Intérêt des équipes mobiles
Ce rapport met également l’accent sur la nécessité d’améliorer la prise en charge des résidents d’EHPAD à haut risque CV en proposant l’intervention d’équipes mobiles externes. Une approche similaire de prise en charge peut être également proposée à des patients âgés très fragiles vivant à domicile si le médecin traitant le juge nécessaire.
Qu’en retenir ?
En synthèse, ce rapport émet 5 recommandations :
1. Dépister 1 fois par an la fragilité des personnes âgées, à l’aide d’échelles rapides, afin d’optimiser les objectifs et les choix thérapeutiques vis-à-vis des FdR CV :
- Patients robustes : stratégie assez proche de celle des sujets plus jeunes ;
- Patients modérément fragiles mais indépendants : stratégies plus conservatrices, cibles thérapeutiques moins strictes, surveillance clinico-biologique étroite ;
- Patients dépendants : individualisation des stratégies car risque iatrogène majeur, lutte contre la polymédication, décroissance thérapeutique le cas échéant.
2. Intégrer la déprescription comme outil thérapeutique.
3. Prévenir la iatrogénie :
- Utilisation systématique d’un pilulier ;
- Passage d’IDE pour les plus fragiles et/ou isolés ;
- Surveillance clinique à domicile par des outils connectés adaptés aux capacités fonctionnelles et à l’environnement des patients.
4. Améliorer la prise en charge des résidents d’EHPAD en proposant l’intervention d’équipes mobiles externes.
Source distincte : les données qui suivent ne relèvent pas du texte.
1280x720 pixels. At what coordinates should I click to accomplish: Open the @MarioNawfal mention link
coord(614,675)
5. Promouvoir une recherche clinique qui n’exclut pas les plus fragiles et favoriser la formation de différents professionnels de santé aux principes gériatriques.
Principes du traitement antihypertenseur chez la personne âgée
Chez les personnes âgées, une monothérapie doit être privilégiée en première intention avec une des 4 classes d’antihypertenseurs : diurétiques thiazidiques ou apparentés, antagonistes calciques notamment dihydropyridiniques, IEC et ARA2.
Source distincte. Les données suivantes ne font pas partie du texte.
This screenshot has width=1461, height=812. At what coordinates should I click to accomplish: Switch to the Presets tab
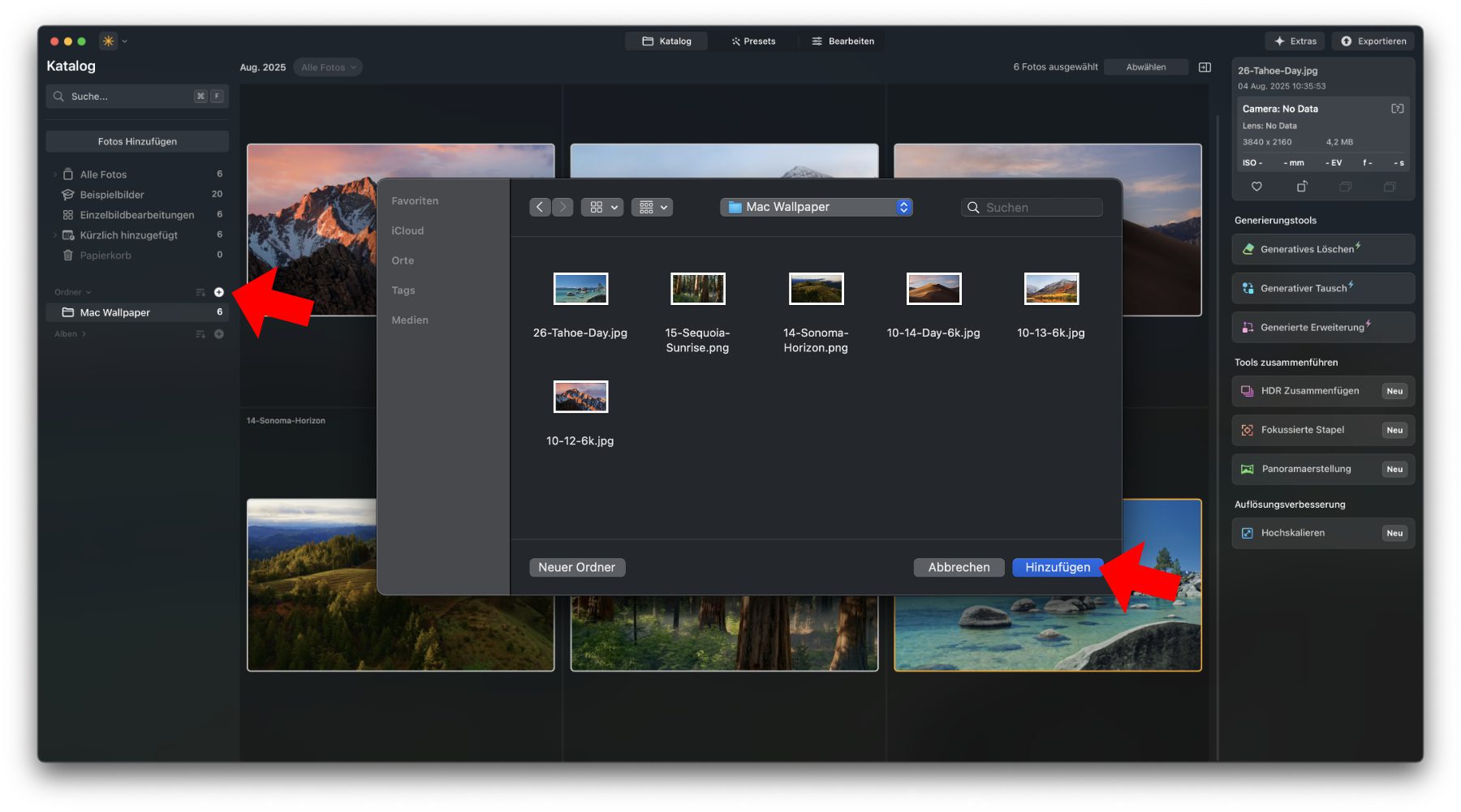pos(753,41)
Les bêtabloquants n’entrent pas dans ce cadre s’il n’y a pas d’autre indication pour leur prescription, car responsables d’effets indésirables (fatigue, aggravation de la dépression, etc.).
En cas de comorbidités CV, les choix sont orientés : vers les IEC ou les ARA2 en cas de diabète, d’insuffisance cardiaque ou de maladie coronaire ; vers les diurétiques en cas d’insuffisance cardiaque ; vers les bêtabloquants en cas d’insuffisance coronaire, d’insuffisance cardiaque ou de fibrillation atriale. La prescription des diurétiques doit être prudente chez les personnes traitées par un iSGLT2 (gliflozines) (risques d’hypovolémie). L’association des bêtabloquants avec les anticholinestérasiques (maladie d’Alzheimer) peut entraîner de graves problèmes de conduction cardiaque et des bradycardies.
En cas de résultat insuffisant de la monothérapie, une bithérapie doit être proposée : IEC ou ARA2 + antagonistes calciques, IEC ou ARA2 + diurétiques, antagonistes calciques dihydropyridiniques + bêtabloquants, diurétiques thiazidiques + bêta-bloquants. La surveillance de l’adhésion au traitement est indispensable.
Références :
1. Fernandez-Ballesteros R, Benetos A, Robine JM. The Cambridge handbook of successful aging. Cambridge University Press 2019
2. Beckett NS, Peters R, Fletcher AE, et al. Treatment of hypertension in patients 80 years of age or older. N Engl J Med 2008;358:1887-98.
3. Mancia GM, Kreutz R, Brunström M, et al. 2023 ESH Guidelines for the management of arterial hypertension The Task Force for the management of arterial hypertension of the European Society of Hypertension Endorsed by the European Renal Association (ERA) and the International Society of Hypertension (ISH). J Hypertens 2023;41:1874-2071.
4. Shepherd J, Blauw GJ, Murphy MB, et al. Pravastatin in elderly individuals at risk of vascular disease (PROSPER): a randomized controlled trial. Lancet 2002;360:1623-30.
5. WHO. Guidance on person-centred assessment and pathways in primary care. 21 janvier 2020.
6. Rockwood K, Song X, MacKnight C, et al. A global clinical measure of fitness and frailty in elderly people. CMAJ 2005;173:489-95.
7. Fried LP, Tangen CM, Walston J, et al. Frailty in older adults: Evidence for a phenotype. J Gerontol A Biol Sci Med Sci 2001;56:146-56.